4 energy-boosting foods, according to nutritionists

These are the four types of foods that are the key to more energy, according to experts.

1. Complex carbohydrates

Simple carbohydrates, including white bread, quickly break down into sugar and instantly lead to spikes in your blood sugar, Dr. Nancy Rahnama, an internist and clinical nutritionist, told CNBC Make It in January of 2023.

“And anything that spikes is going to crash,” Rahnama said. “This high-end crash and burn throughout the day leads to fatigue, irritability, changes in the mood, headaches, hunger [and] cravings.”

Complex carbohydrates, unlike simple carbs, are “digested more slowly and supply a slower release of glucose into the bloodstream,” according to the American Heart Association.

Having complex carbs for breakfast can help you feel energized throughout the day, registered dietitian Maya Feller told CNBC Make It last year.

The complex carbohydrates that Feller and other experts suggest eating for more energy are:

  • Wheat bread
  • Sweet potatoes
  • Oatmeal
  • Pumpkin seeds
  • Apples
  • Chickpeas

2. Fiber-rich foods

We can all use more fiber in our diet. A recent study shows that most Americans aren’t getting enough.

It turns out that eating foods high in fiber at the very top of your day can be a great hack for more energy, according to Rahnama.

Here are a few fiber-rich foods that nutritionists recommend:

  • Berries
  • Quinoa
  • Prunes
  • Leafy greens, especially spinach

To incorporate these foods in your meals, you can enjoy a mix of berries and prunes in a smoothie or eat a leafy green salad with quinoa.

3. Heart-healthy fats

A common food group that nutritionists say can serve as a great energy-booster is heart-healthy fats.
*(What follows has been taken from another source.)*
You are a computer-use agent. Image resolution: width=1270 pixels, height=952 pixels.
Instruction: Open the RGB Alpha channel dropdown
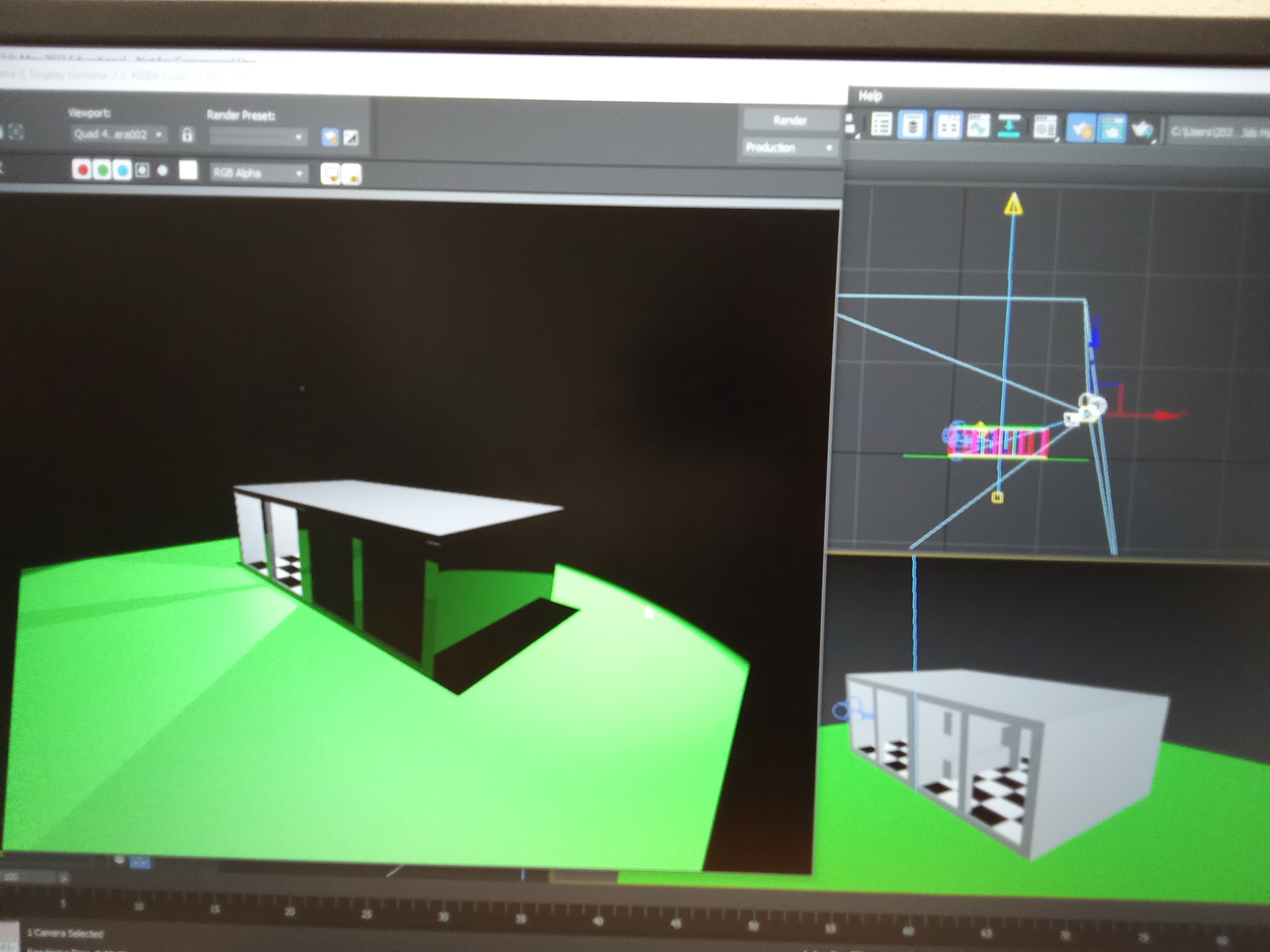(258, 173)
Foods high in Omega-3 fatty acids support brain health, and fatty fish like salmon and sardines can boost mood and lower levels of depression, Patricia Bannan, a dietitian and nutritionist, told CNBC Make It in 2022.

Depression can reduce your energy levels and interfere with your ability to be productive.

Bannan also noted that unsaturated fats “may help keep inflammation at bay and reduce blood pressure, which are important for brain health.”

Heart-healthy fats that you can consider are:

  • Avocados
  • Tofu
  • Olives
  • Sardines
  • Dark chocolate
  • Salmon

4. Water

This one may seem simple, but it can often be overlooked as a way to increase your energy. Feeling dehydrated can affect your mood and cause you to feel sluggish, according to the Centers for Disease Control and Prevention.

On the other hand, getting enough water throughout the day can help to “maintain energy levels by keeping our muscles energized,” said Lauren Manaker, a registered dietitian nutritionist, in an article she wrote for CNBC Make It.

The jury is still out on exactly how much water you should drink each day, especially considering different factors like the amount of physical activity you’re engaging in. But it doesn’t hurt to reach for a glass of water when you’re feeling tired and could use a boost of energy.